**Task details:** Please reproduce every entry below without omitting a single line.

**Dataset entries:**
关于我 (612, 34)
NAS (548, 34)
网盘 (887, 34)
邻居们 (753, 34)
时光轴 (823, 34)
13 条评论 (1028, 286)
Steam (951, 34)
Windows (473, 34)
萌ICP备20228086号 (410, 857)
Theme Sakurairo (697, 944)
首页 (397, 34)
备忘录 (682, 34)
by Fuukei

**Answer to the exercise:**
关于我 (612, 34)
NAS (548, 34)
网盘 (887, 34)
邻居们 (753, 34)
时光轴 (823, 34)
13 条评论 (1028, 286)
Steam (951, 34)
Windows (473, 34)
萌ICP备20228086号 (410, 857)
Theme Sakurairo (697, 944)
首页 (397, 34)
备忘录 (682, 34)
by Fuukei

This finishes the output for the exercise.